Minister of Communication, Dr Isa Pantimi, intervened on the matter and ordered its immediate suspension but by March 16, 2021, the decision to charge users was reached by the Central Bank Of Nigeria.

“Effective March 16, 2021, USSD services for financial transactions conducted at DMBs (Deposit Money Banks) and all CBN-licensed institutions will be charged at a flat fee of N6.98 per transaction,” a March statement signed by the CBN and NCC partly read.

There was no plausible explanation for the increase of the charge from N4 to nearly N7 except what might be suggested which is that the banks might be trying to make up for the accumulated debts resulting from “protracted disagreements from both parties over an appropriate USSD pricing model”. 

It should be noted that during the period of disagreement between both parties, the Mobile Network Operators (MNOs) kept the USSD service running in the consumer’s interest. 

How Much Nigerian Banks Make From E-Banking

Nigerian banks rack in millions in E-banking and its other channels with no questions asked. Customers are charged on Intrabank and Interbank debit transactions and in recent times credit transactions.

They come up with bogus charges like the account maintenance charge and Electronic Money Transfer Levy which no one can exactly explain what these terms mean.

In E-banking revenues for 2020 alone, Access Bank recorded N56.1 billion, First Bank got N48.7 billion, UBA got N44.2 billion, Zenith Bank got N27.1 billion, and GT Bank got N11.8 billion. 
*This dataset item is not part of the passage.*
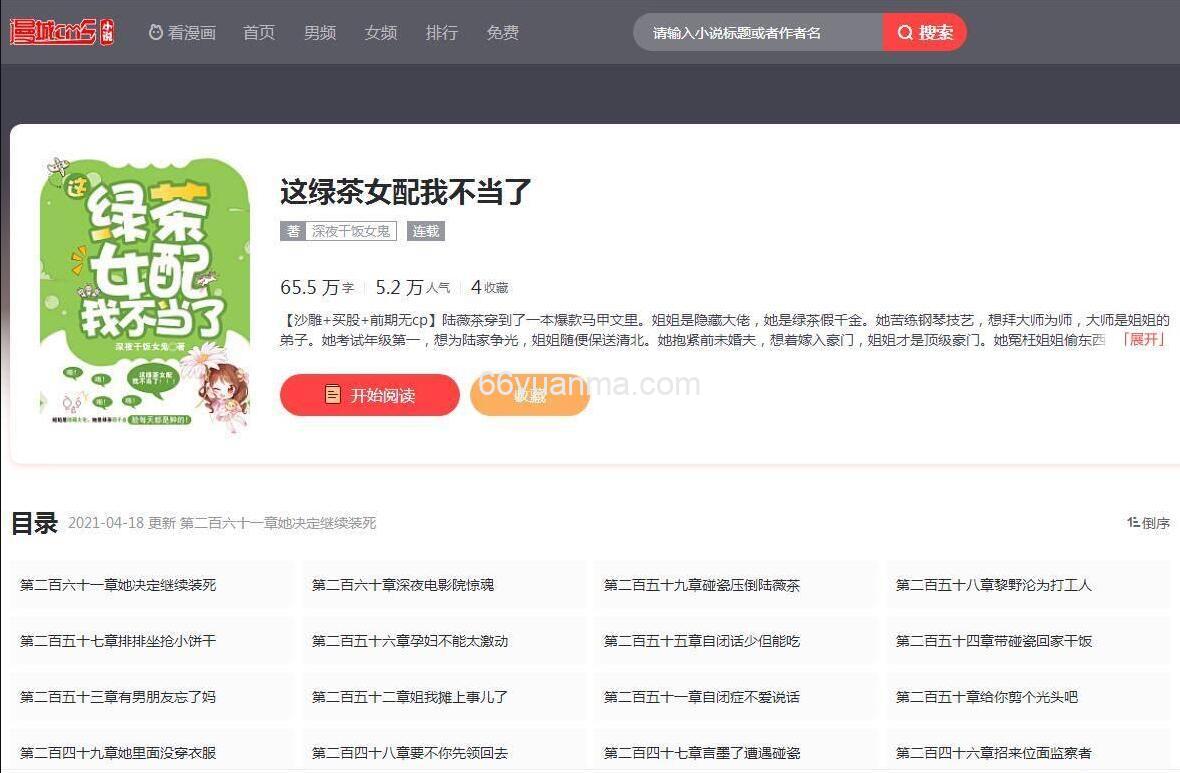Click the magnifier icon in search bar
The image size is (1180, 773).
[904, 32]

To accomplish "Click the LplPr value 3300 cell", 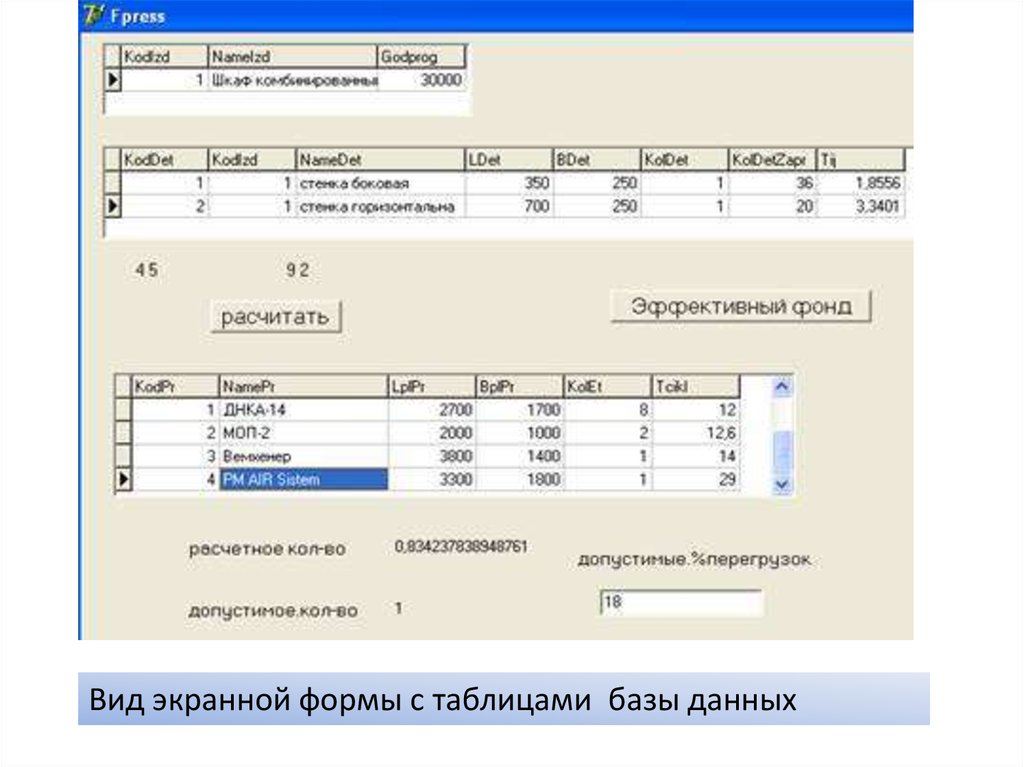I will [x=431, y=480].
The tier two banks got impressive revenues on this channel too. FCMB recorded N8.6 billion, Union Bank recorded N7 billion, Sterling Bank got N4.9 billion, Stanbic IBTC recorded N2.7 billion, and even Wema bank recorded N2.6 billion. 

Zenith bank got N21.8 billion as account maintenance revenue in 2020, Access Bank got N15.1 billion, First Bank got N12.8 billion, GT Bank got N12.5 billion, UBA got N8.5 billion, Stanbic IBTC got N3.8 billion while FCMB got N3.6 billion. 

The obvious questions which the relevant agencies need to be asking are why the banks have refused to remit the charges previously deducted from customers to the telco providers, despite unfailingly deducting them from the consumers. Is it because the banks cannot afford to part with some percentage of the mammoth profits they make and would rather have the customers paying double charges than share their profit? and finally what is the government doing about this?